URL rewriting using PATH_INFO

There are many reasons to rewrite a website’s URLs – for SEO purposes, better organisation or simply so that the URLs look nicer. The most popular way to do this on Apache servers (and on all servers it has been ported to) is to use mod_rewrite, a server configuration option that uses regular expressions to rewrite URLs dynamically. However, mod_rewrite isn’t always available – you could be using a different server such as Lighttpd, or may simply not have rights to create .htaccess files on a shared host. For such situations, an alternative is needed, and one such alternative is the use of the PATH_INFO server variable.

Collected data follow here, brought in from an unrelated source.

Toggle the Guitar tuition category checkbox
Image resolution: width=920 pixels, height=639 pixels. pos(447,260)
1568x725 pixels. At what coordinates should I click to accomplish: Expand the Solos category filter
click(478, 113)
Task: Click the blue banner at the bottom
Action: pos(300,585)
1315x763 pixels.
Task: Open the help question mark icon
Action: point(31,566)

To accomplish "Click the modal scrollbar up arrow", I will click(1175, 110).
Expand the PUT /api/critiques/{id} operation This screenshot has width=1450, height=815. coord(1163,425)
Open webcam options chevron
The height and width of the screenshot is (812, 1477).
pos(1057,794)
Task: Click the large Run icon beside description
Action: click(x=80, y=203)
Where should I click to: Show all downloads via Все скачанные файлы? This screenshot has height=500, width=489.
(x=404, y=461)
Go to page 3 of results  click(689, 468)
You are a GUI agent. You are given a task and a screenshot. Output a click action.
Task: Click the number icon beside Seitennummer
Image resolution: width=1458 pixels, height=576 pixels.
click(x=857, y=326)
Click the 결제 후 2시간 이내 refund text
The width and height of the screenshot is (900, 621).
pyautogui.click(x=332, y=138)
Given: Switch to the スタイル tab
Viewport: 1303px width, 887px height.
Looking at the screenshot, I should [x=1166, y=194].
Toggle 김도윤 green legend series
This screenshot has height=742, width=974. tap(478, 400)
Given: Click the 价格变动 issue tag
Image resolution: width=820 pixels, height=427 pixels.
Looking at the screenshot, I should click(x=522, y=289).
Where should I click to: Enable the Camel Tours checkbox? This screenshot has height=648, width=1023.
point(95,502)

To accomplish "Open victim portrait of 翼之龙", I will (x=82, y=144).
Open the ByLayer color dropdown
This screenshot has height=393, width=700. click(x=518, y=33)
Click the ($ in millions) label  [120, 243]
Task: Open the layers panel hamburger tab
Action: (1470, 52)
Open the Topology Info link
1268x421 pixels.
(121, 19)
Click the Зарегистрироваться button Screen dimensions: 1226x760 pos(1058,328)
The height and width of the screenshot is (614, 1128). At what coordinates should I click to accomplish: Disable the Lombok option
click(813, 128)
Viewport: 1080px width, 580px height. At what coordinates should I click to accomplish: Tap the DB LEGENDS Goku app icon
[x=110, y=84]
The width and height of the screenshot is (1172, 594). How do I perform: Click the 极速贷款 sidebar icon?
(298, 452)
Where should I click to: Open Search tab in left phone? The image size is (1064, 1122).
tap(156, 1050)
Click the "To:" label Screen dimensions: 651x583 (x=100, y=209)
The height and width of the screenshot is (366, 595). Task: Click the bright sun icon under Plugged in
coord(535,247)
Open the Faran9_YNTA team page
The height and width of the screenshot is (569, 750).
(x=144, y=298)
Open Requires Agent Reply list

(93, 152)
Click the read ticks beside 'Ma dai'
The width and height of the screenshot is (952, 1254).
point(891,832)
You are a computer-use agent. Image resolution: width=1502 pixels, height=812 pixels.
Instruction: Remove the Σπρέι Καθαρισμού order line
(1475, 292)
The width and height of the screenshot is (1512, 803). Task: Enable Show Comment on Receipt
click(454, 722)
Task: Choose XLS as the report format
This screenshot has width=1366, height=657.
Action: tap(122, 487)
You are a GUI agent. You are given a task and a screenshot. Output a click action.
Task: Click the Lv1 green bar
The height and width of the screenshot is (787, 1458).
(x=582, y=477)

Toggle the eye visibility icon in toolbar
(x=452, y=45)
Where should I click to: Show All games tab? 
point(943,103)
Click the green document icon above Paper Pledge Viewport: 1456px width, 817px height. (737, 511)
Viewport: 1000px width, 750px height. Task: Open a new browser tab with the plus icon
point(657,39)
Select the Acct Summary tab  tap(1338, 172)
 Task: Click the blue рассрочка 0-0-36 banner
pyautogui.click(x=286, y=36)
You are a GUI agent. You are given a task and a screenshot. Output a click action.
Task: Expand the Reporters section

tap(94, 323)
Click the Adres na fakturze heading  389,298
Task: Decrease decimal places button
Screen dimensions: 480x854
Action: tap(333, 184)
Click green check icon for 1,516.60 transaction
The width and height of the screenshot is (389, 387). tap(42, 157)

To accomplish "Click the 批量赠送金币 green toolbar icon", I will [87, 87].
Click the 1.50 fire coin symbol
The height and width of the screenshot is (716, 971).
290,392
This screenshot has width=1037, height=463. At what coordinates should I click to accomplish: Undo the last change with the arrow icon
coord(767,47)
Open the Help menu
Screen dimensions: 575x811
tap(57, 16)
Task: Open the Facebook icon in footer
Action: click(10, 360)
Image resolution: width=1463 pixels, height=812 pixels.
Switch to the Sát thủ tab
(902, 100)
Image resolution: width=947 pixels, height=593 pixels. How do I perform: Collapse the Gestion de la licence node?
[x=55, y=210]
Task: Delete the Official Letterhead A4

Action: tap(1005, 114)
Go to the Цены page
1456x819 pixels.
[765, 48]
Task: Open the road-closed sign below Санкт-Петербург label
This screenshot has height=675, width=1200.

The PATH_INFO method works by appending more information after the script name when constucting a request. For example, a site may have a page /index.php, which can be requesed over HTTP. However, if a request is made to /index.php/foo/bar instead, the webserver will still understand that to want /index.php, but the extra information remains in the path, and can be retrieve in PHP using the $_SERVER['PATH_INFO'] (or, if that doesn’t work, $_SERVER['REQUEST_URI']) superglobal index. So, for example, if the URL structure was set up so that the page at /index.php/page retrieved page.php, index.php could have the following code:

    $page = pop(explode("/", $_SERVER['PATH_INFO']));

That’s all there is to it, however if needed the method could be extended to include multiple variables, etc., or use the retrieved path info to fetch data from a database. While this method isn’t as elegant or nice-looking as a server-rewrite solution like mod_rewrite, it is still better than nothing, and is portable between all environments.